Supplied data below:
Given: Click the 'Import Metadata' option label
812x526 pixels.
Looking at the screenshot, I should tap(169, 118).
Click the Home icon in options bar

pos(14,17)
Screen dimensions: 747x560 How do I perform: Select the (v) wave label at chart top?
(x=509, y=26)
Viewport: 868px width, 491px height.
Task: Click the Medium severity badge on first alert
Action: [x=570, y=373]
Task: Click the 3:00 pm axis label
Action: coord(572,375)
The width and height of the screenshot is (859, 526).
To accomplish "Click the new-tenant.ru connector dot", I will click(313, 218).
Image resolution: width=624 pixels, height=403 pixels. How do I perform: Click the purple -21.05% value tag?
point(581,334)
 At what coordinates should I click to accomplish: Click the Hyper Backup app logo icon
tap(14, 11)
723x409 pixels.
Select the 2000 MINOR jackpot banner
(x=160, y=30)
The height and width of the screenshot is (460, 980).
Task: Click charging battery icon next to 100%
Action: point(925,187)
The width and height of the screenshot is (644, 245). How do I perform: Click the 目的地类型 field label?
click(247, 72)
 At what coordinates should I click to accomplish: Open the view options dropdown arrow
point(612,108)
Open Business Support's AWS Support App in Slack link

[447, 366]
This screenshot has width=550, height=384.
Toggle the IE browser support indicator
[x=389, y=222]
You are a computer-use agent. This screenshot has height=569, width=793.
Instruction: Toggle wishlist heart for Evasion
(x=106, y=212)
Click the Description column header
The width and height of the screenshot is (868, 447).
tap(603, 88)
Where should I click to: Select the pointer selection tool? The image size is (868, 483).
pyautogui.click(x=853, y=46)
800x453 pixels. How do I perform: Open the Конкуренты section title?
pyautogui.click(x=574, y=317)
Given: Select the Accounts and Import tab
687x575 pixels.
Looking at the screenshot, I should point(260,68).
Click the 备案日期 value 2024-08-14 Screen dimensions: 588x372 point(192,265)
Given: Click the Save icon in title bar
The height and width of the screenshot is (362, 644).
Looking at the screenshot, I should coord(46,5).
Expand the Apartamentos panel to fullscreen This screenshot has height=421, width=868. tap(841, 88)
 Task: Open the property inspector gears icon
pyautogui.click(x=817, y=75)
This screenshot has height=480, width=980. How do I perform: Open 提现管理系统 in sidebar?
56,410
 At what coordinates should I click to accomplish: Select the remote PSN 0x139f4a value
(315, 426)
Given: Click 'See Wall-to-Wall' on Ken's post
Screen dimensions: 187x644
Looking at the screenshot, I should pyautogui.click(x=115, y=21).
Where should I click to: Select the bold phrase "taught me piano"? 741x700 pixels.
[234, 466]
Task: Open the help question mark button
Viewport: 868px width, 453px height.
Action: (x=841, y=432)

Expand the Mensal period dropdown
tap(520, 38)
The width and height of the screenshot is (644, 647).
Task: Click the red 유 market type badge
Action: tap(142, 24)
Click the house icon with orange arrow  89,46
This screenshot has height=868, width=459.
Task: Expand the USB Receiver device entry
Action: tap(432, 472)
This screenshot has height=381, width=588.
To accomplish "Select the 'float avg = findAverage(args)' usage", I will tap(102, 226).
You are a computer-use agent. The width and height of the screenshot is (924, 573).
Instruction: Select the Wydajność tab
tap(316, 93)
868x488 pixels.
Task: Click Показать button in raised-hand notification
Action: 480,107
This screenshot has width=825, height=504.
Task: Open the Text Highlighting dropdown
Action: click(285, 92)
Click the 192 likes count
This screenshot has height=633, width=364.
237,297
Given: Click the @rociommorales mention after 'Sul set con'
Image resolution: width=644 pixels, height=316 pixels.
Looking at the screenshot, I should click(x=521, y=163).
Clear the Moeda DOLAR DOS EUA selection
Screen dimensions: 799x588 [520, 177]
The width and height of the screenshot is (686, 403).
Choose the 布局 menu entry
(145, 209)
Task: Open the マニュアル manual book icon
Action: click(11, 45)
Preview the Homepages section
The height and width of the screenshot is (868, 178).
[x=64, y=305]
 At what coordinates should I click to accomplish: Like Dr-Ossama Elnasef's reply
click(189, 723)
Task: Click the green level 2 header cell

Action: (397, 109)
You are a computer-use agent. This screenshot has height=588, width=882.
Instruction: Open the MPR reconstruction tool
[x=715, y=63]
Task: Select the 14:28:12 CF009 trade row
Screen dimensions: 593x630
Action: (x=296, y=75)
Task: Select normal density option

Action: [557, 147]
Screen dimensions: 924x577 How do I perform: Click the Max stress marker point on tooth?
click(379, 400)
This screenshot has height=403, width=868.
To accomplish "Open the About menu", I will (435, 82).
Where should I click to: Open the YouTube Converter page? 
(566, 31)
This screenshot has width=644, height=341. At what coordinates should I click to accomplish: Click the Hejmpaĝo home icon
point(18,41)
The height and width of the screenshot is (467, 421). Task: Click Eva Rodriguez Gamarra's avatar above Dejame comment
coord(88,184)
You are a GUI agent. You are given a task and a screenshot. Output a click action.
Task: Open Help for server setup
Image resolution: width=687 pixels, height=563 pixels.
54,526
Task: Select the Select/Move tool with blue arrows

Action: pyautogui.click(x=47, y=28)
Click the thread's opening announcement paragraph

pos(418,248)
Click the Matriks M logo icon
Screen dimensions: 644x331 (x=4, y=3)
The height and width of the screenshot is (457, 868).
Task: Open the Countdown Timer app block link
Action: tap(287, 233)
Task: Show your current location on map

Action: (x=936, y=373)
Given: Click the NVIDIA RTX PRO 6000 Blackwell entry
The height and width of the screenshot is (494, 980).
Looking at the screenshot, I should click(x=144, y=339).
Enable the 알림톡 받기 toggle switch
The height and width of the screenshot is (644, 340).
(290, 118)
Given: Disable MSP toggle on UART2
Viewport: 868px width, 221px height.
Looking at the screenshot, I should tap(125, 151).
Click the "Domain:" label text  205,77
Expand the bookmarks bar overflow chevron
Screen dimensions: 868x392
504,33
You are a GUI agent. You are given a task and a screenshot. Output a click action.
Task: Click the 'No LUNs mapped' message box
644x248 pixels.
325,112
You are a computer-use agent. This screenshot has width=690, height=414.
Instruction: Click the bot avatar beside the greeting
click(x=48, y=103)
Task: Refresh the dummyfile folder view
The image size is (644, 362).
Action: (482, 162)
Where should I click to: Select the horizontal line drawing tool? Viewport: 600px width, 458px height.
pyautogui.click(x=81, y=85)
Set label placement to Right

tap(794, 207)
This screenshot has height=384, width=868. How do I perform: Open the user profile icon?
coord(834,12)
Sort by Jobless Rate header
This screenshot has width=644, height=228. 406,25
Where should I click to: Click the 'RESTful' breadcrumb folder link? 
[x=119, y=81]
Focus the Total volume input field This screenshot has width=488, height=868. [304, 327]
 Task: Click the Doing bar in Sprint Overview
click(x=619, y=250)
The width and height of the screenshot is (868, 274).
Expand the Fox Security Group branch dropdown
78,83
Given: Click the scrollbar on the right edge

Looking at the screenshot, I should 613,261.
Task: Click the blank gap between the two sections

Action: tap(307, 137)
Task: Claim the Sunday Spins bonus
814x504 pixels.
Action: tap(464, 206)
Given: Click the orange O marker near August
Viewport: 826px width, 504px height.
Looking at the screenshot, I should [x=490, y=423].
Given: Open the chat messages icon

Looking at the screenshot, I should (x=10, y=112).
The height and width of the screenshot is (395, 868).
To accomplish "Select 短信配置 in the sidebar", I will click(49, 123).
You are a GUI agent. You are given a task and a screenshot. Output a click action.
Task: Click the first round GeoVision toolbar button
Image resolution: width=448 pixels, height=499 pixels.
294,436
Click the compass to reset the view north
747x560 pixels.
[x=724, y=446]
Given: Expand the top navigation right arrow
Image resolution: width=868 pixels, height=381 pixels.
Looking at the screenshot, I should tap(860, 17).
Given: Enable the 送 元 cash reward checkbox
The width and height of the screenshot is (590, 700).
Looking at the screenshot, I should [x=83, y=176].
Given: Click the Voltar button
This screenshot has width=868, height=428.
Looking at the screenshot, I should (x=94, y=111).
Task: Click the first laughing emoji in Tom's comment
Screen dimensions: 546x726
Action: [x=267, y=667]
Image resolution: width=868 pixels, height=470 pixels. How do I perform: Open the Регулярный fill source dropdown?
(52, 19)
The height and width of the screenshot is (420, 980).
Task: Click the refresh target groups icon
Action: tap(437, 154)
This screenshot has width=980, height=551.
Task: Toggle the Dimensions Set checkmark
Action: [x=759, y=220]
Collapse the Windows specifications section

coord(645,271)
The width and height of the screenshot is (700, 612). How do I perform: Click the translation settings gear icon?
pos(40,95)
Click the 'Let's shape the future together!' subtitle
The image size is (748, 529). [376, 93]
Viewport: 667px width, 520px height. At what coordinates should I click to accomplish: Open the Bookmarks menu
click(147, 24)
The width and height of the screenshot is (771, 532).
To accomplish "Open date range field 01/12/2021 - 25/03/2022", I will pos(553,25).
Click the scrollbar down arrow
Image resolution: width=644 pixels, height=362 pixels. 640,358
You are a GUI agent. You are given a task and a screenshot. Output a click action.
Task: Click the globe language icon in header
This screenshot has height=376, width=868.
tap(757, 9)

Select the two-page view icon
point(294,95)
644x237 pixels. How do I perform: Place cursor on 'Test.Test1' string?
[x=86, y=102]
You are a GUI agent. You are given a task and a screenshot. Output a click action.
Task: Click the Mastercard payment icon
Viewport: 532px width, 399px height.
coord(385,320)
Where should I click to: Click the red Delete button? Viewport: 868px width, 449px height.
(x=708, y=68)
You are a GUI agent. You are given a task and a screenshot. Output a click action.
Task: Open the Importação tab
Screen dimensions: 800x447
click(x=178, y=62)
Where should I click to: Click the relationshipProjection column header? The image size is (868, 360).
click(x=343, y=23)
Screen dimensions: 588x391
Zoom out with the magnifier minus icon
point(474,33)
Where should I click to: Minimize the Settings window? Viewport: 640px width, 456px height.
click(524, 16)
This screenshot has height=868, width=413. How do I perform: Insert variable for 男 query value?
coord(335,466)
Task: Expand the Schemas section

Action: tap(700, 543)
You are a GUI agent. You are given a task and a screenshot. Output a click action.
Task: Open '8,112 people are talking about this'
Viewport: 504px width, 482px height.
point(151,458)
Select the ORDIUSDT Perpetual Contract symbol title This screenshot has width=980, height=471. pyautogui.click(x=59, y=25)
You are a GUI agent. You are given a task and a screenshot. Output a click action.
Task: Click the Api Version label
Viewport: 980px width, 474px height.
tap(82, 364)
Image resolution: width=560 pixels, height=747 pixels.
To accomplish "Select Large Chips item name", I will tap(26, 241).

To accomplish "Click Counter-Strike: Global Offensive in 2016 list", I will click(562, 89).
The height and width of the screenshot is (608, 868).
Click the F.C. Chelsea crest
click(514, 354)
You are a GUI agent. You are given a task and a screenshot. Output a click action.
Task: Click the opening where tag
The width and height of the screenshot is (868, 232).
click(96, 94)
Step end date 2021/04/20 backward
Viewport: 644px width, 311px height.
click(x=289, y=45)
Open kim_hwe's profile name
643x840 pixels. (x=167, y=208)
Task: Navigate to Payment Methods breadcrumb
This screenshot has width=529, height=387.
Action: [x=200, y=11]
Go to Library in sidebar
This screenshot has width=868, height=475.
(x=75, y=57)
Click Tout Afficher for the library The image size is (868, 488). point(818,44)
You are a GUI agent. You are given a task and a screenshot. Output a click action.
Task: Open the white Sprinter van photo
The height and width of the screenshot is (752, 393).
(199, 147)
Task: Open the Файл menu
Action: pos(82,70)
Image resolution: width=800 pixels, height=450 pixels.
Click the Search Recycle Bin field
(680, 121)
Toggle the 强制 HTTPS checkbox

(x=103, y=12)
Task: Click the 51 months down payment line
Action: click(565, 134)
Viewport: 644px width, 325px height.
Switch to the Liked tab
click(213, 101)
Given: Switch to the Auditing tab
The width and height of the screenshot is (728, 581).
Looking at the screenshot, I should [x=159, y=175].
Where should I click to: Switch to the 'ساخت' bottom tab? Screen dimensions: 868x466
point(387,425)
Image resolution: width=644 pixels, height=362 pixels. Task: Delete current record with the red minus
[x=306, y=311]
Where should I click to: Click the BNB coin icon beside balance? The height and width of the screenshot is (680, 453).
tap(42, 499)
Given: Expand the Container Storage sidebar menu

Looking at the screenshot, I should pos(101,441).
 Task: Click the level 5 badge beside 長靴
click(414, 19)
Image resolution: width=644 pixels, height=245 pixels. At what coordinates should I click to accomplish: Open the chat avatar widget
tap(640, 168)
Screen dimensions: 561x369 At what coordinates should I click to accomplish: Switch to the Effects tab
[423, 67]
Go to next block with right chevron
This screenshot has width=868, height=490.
End of Supplied data.
» Assignment: With the line holding "Image resolution: width=800" as the first and the line holding "Given: Switch to the Auditing tab" as the last, please transcribe exactly the lines of the material above in that range and nothing else.

» Solved problem:
Image resolution: width=800 pixels, height=450 pixels.
Click the Search Recycle Bin field
(680, 121)
Toggle the 强制 HTTPS checkbox

(x=103, y=12)
Task: Click the 51 months down payment line
Action: click(565, 134)
Viewport: 644px width, 325px height.
Switch to the Liked tab
click(213, 101)
Given: Switch to the Auditing tab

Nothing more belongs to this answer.